_Task goal_
Write out word for word the lines from the one holding "Task: Minimize the mock browser window" through the end of the data, and only those lines. Pictures stay out.

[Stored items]
──────────────────────────────

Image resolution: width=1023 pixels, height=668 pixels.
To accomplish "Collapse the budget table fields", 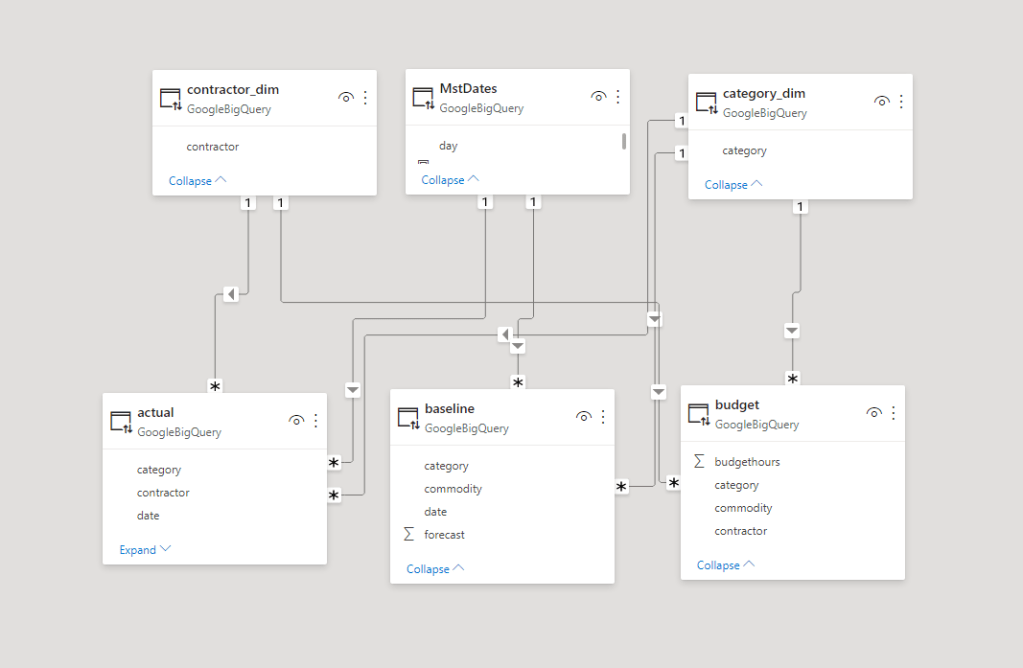I will click(x=718, y=564).
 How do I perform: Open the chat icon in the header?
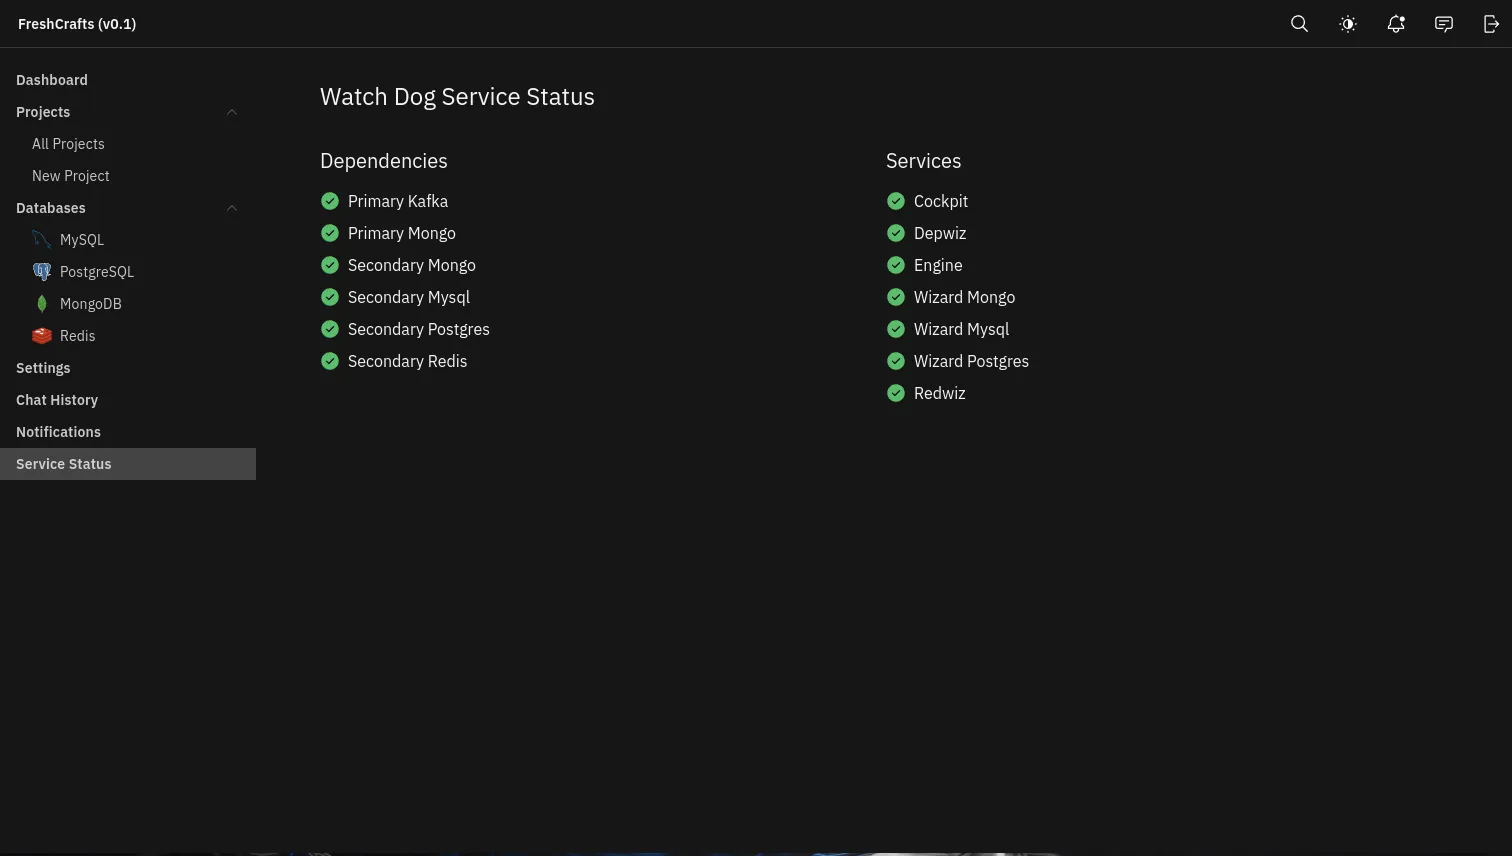coord(1444,24)
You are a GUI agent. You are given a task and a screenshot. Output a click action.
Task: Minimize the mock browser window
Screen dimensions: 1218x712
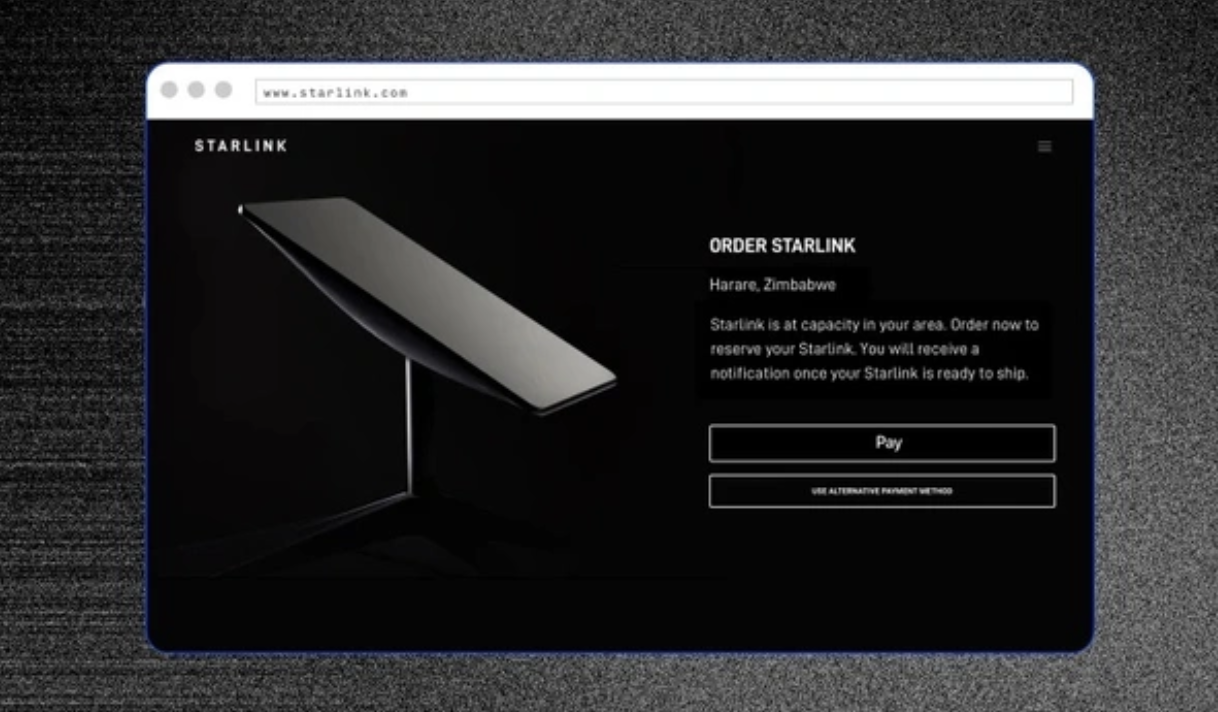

──────────────────────────────

_Task result_
Task: Minimize the mock browser window
Screen dimensions: 1218x712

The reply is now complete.